Aim of the task:
Write out each line from the data below that includes the word "screenshot".

Excerpted records:
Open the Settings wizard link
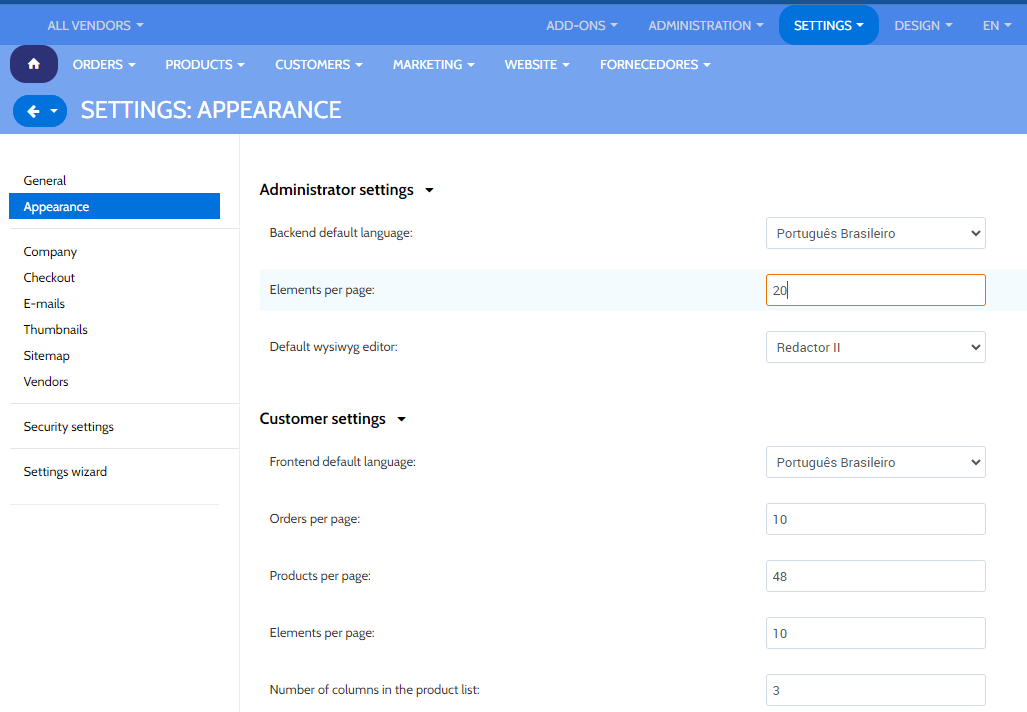 65,472
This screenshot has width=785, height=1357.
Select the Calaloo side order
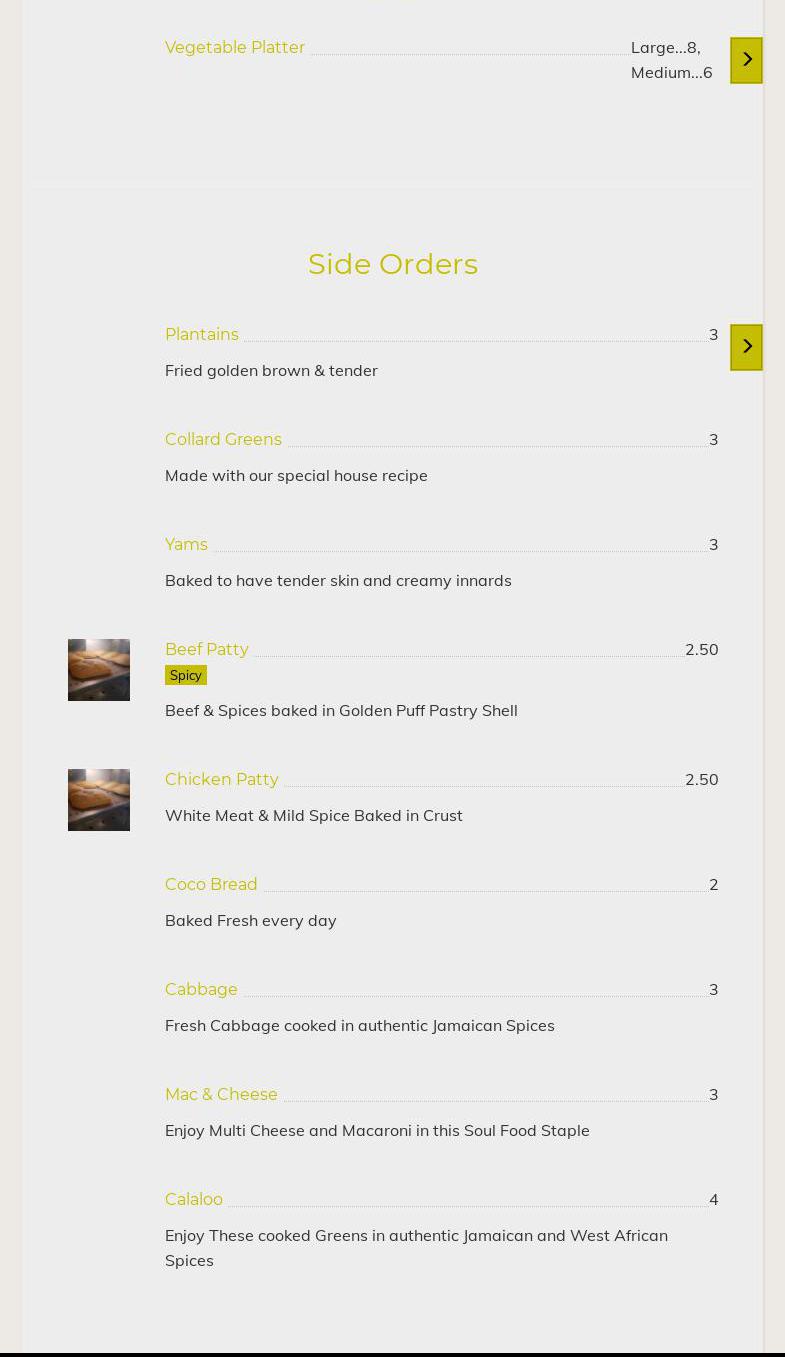tap(194, 1200)
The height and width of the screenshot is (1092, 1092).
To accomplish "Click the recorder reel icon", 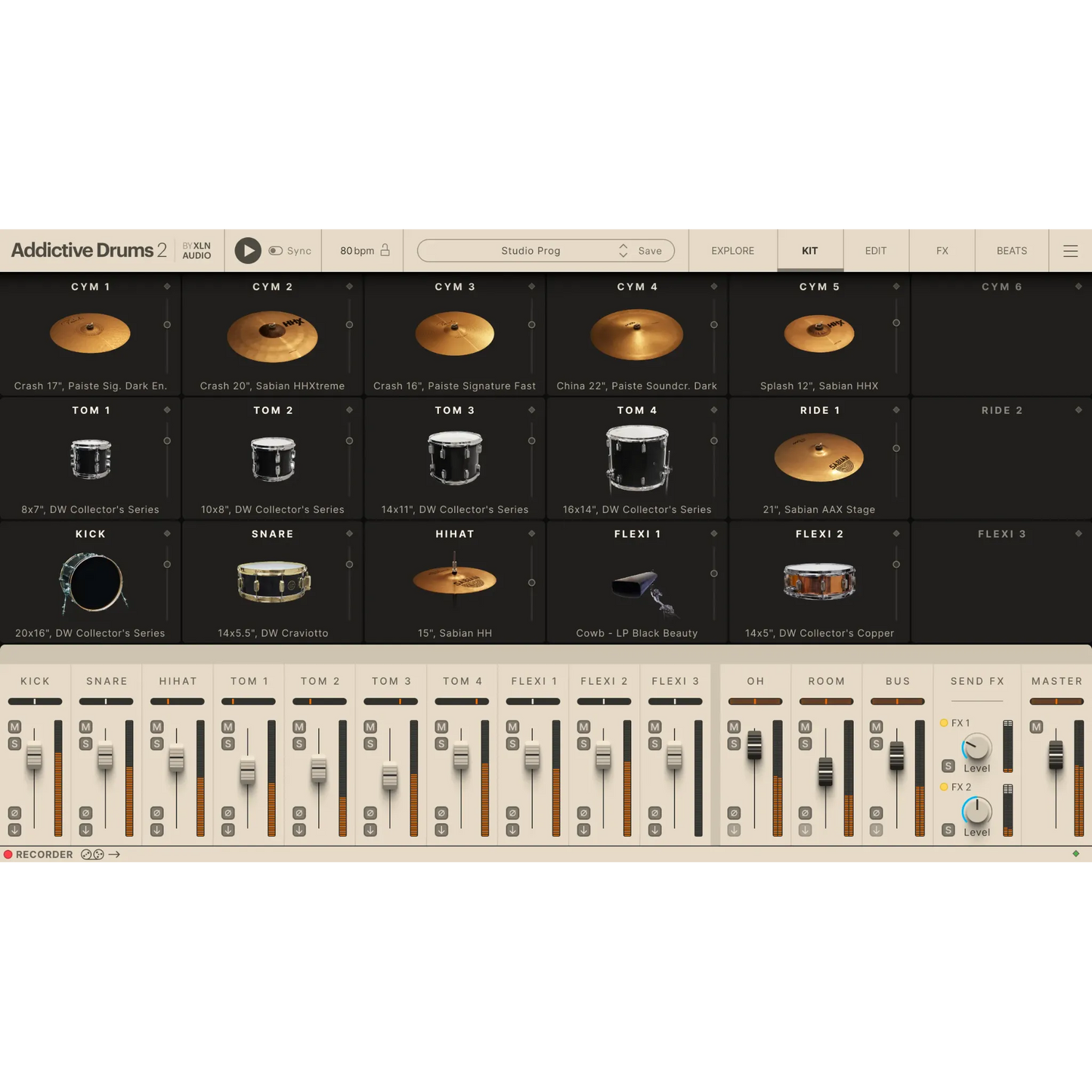I will pos(91,854).
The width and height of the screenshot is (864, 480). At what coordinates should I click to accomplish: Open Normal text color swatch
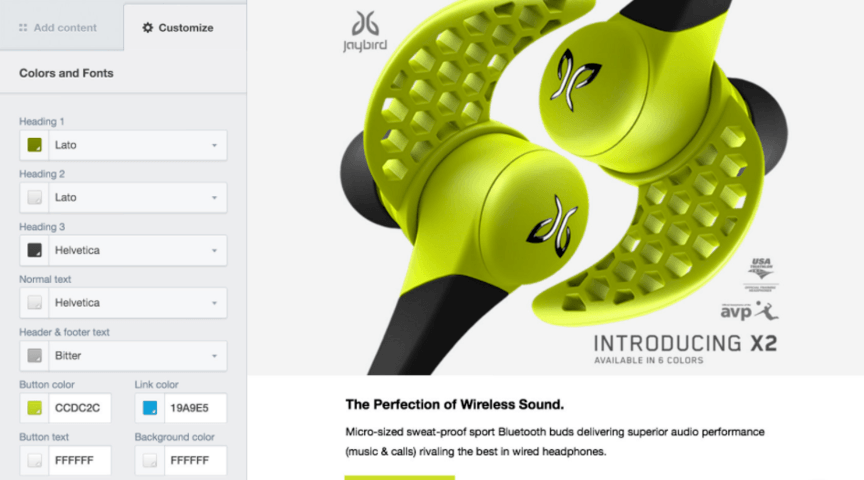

Expected output:
This screenshot has width=785, height=1357.
The height and width of the screenshot is (1092, 1092).
The width and height of the screenshot is (864, 480). At what coordinates should I click to accomplish: Open Normal text color swatch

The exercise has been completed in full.